*** RECORDS PROVIDED Section Begins ***

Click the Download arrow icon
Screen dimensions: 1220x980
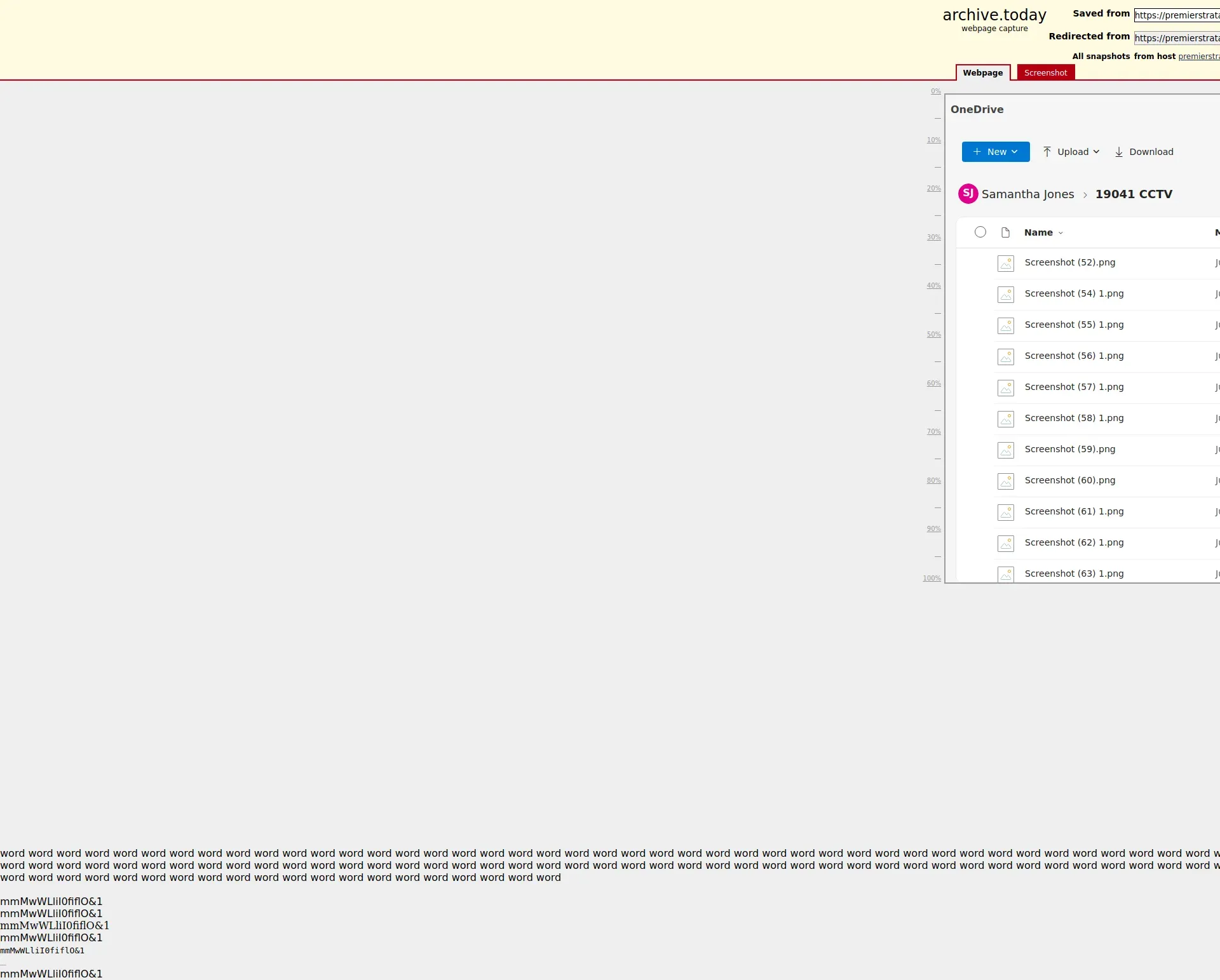coord(1119,152)
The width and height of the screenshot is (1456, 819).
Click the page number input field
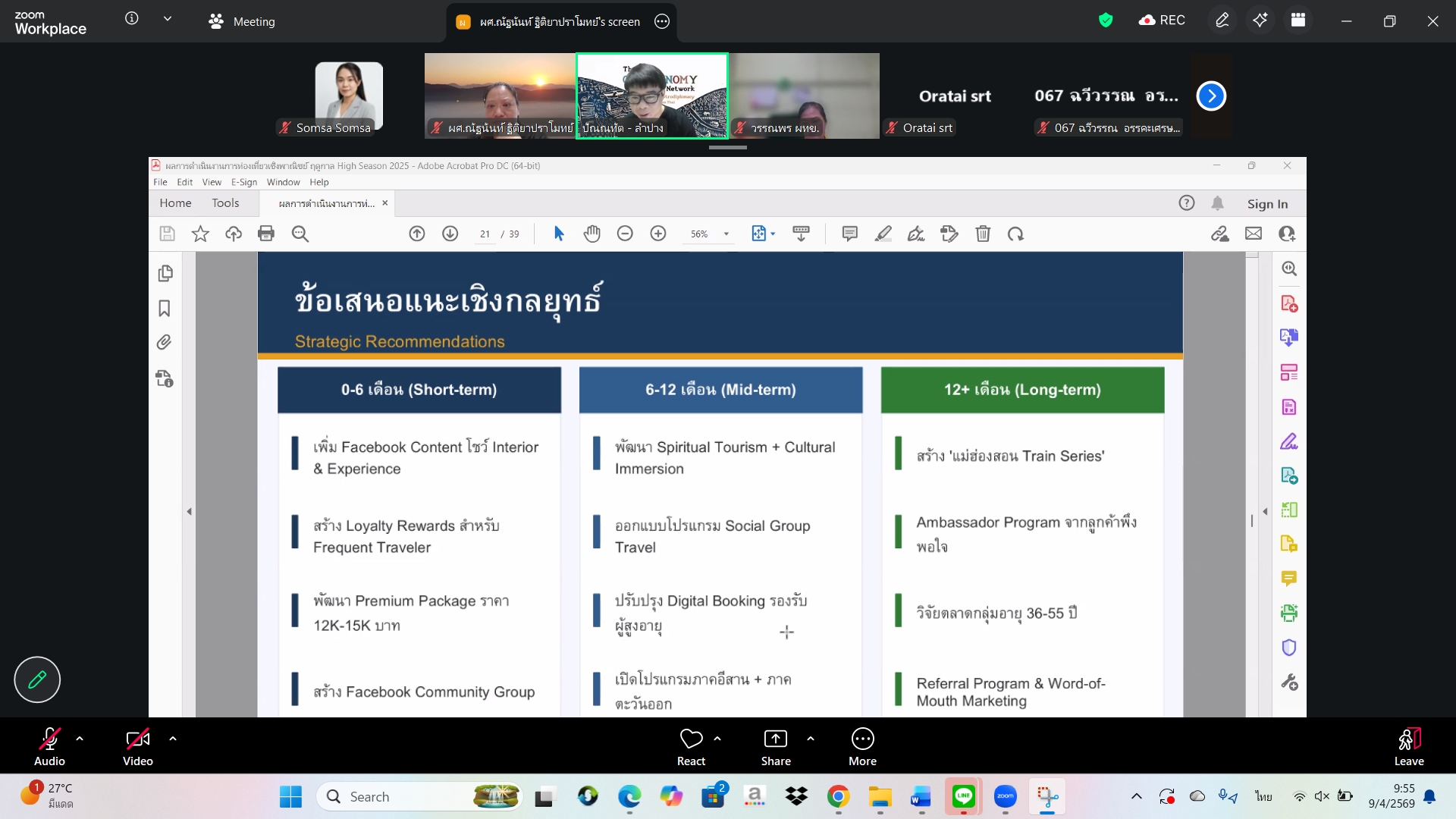(485, 234)
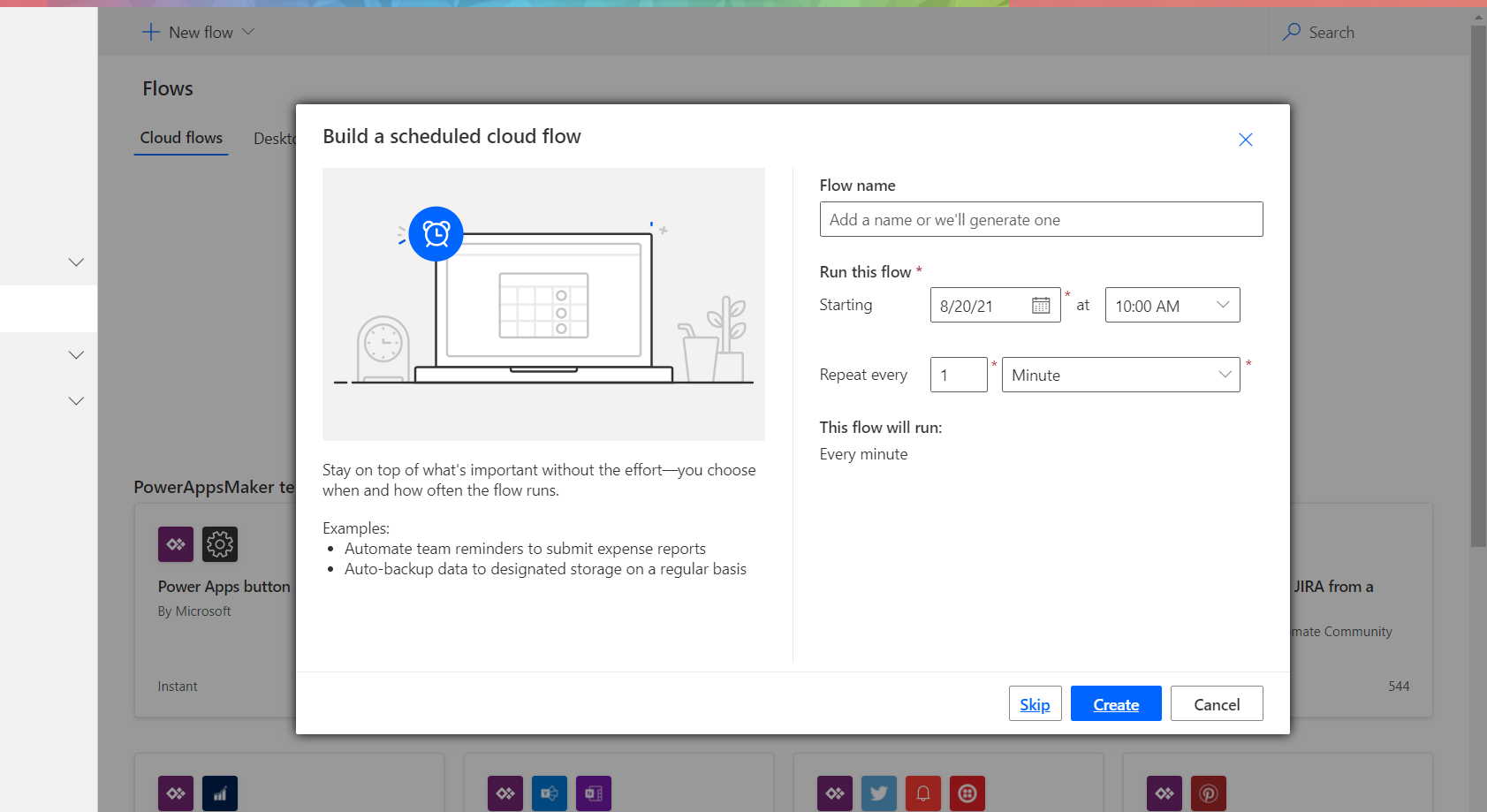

*** RECORDS PROVIDED Section Ends ***

(EXERCISE) Print out each record exactly as shown, but keep the pictures out.

(YOUR RESPONSE)
Click the Download arrow icon
Screen dimensions: 1220x980
coord(1119,152)
The width and height of the screenshot is (1456, 819).
Click the page number input field
(485, 234)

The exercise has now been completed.